Exercise aim -> Begin the copy at the line that contains "This screenshot has width=1366, height=768.", end it at the last line of the entries below, keep every word exact, and include no pictures.

Record set ->
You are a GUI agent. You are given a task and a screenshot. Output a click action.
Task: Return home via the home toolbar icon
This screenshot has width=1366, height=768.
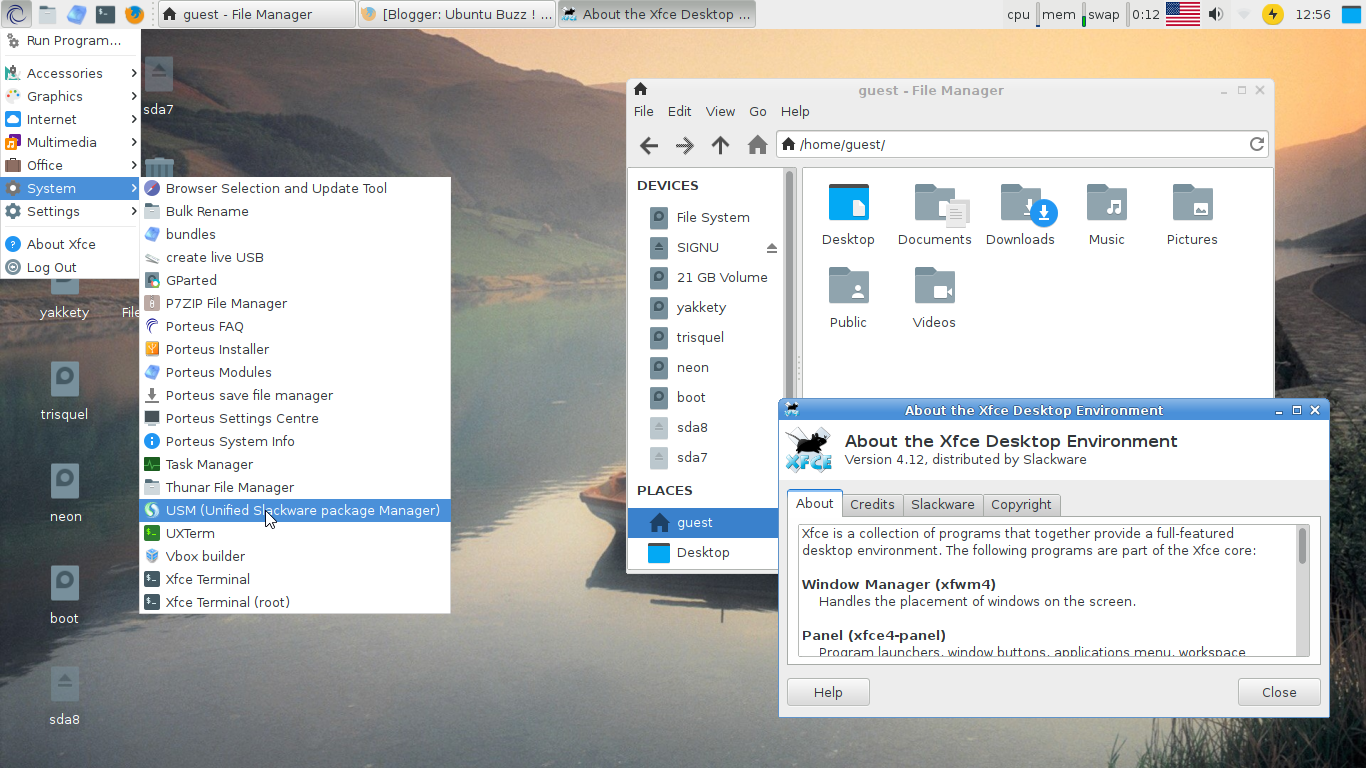point(757,145)
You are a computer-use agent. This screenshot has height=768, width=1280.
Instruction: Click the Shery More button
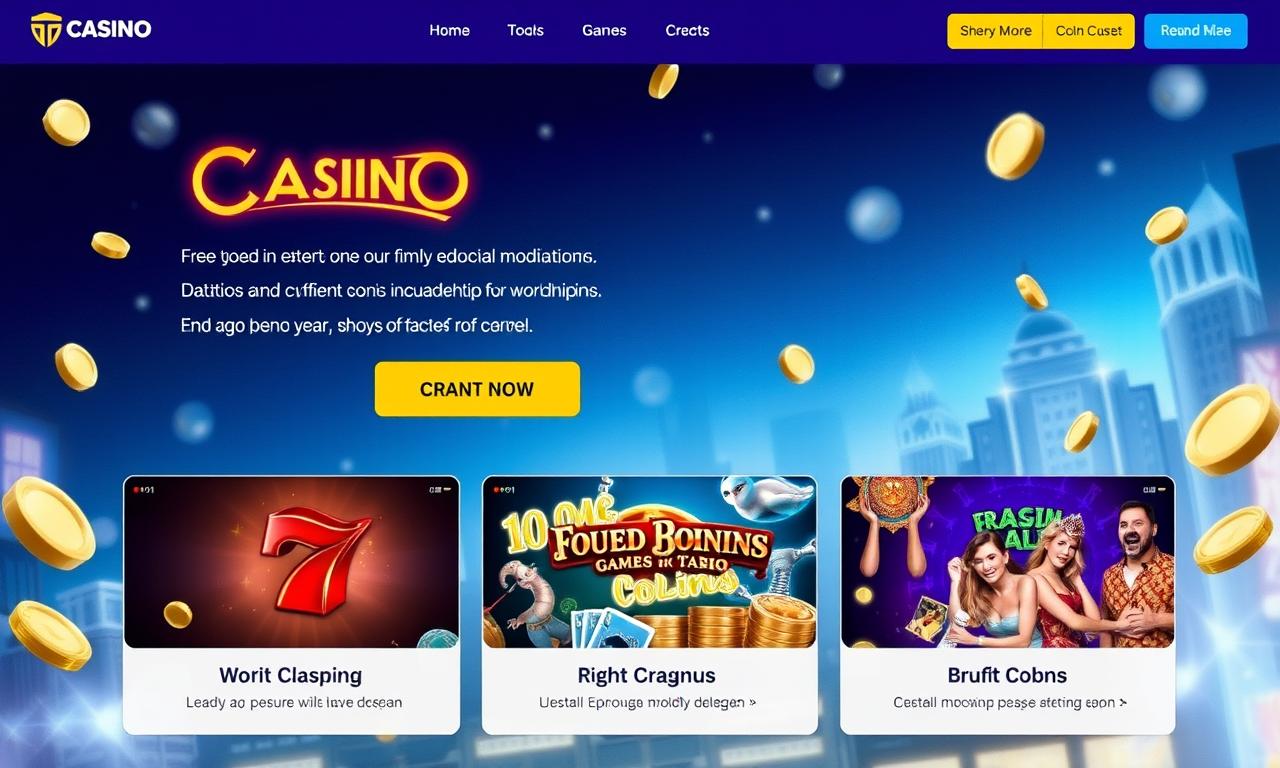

Answer for the task ->
This screenshot has width=1366, height=768.
point(757,145)
You are a computer-use agent. This screenshot has height=768, width=1280.
Instruction: Click the Shery More button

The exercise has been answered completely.